Material shown START

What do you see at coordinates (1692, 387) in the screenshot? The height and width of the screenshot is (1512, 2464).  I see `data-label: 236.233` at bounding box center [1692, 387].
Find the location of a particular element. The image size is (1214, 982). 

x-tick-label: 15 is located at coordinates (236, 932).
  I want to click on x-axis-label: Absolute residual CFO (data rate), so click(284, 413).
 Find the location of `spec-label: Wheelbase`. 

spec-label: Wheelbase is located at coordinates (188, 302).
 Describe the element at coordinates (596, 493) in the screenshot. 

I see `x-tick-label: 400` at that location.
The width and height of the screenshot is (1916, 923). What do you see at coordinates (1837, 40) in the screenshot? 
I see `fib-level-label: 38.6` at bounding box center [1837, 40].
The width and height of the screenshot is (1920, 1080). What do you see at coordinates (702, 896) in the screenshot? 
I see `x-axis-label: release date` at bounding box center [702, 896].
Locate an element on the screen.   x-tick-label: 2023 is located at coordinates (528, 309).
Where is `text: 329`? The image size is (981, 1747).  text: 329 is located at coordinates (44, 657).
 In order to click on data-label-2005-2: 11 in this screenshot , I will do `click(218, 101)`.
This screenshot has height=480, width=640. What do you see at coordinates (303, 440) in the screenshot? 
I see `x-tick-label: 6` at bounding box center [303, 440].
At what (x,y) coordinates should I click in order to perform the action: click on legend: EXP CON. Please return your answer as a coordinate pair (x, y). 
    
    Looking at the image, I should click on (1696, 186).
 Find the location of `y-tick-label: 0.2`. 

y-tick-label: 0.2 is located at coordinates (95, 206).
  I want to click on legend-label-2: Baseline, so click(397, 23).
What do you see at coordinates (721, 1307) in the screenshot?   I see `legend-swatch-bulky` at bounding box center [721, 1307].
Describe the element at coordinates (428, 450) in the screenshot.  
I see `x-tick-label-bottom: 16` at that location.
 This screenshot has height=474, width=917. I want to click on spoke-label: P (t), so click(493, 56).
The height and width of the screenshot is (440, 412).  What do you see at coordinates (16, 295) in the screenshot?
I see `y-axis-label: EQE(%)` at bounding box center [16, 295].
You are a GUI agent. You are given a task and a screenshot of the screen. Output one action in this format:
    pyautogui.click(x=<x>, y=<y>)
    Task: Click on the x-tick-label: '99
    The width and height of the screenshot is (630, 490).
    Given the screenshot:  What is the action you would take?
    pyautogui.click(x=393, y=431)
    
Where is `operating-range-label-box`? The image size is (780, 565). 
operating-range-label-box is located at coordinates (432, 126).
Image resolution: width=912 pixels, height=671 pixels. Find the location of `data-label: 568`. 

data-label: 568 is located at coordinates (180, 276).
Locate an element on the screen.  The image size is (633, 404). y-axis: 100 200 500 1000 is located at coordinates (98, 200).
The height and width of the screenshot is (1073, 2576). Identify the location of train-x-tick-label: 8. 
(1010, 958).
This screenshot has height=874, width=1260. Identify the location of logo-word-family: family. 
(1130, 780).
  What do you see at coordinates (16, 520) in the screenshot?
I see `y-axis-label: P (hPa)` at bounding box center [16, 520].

Material shown END

◆ **What to work on**:
Reproduce these rows word for word, starting with the line that contains "coordinates (44, 657)." and ending after the line that contains "data-label: 568 is".

◆ **Exercise output**:
Where is `text: 329`? The image size is (981, 1747).  text: 329 is located at coordinates (44, 657).
 In order to click on data-label-2005-2: 11 in this screenshot , I will do `click(218, 101)`.
This screenshot has height=480, width=640. What do you see at coordinates (303, 440) in the screenshot? 
I see `x-tick-label: 6` at bounding box center [303, 440].
At what (x,y) coordinates should I click in order to perform the action: click on legend: EXP CON. Please return your answer as a coordinate pair (x, y). 
    
    Looking at the image, I should click on (1696, 186).
 Find the location of `y-tick-label: 0.2`. 

y-tick-label: 0.2 is located at coordinates (95, 206).
  I want to click on legend-label-2: Baseline, so click(397, 23).
What do you see at coordinates (721, 1307) in the screenshot?   I see `legend-swatch-bulky` at bounding box center [721, 1307].
Describe the element at coordinates (428, 450) in the screenshot.  
I see `x-tick-label-bottom: 16` at that location.
 This screenshot has height=474, width=917. I want to click on spoke-label: P (t), so click(493, 56).
The height and width of the screenshot is (440, 412).  What do you see at coordinates (16, 295) in the screenshot?
I see `y-axis-label: EQE(%)` at bounding box center [16, 295].
You are a GUI agent. You are given a task and a screenshot of the screen. Output one action in this format:
    pyautogui.click(x=<x>, y=<y>)
    Task: Click on the x-tick-label: '99
    The width and height of the screenshot is (630, 490).
    Given the screenshot:  What is the action you would take?
    pyautogui.click(x=393, y=431)
    
Where is `operating-range-label-box`? The image size is (780, 565). 
operating-range-label-box is located at coordinates (432, 126).
Image resolution: width=912 pixels, height=671 pixels. Find the location of `data-label: 568`. 

data-label: 568 is located at coordinates (180, 276).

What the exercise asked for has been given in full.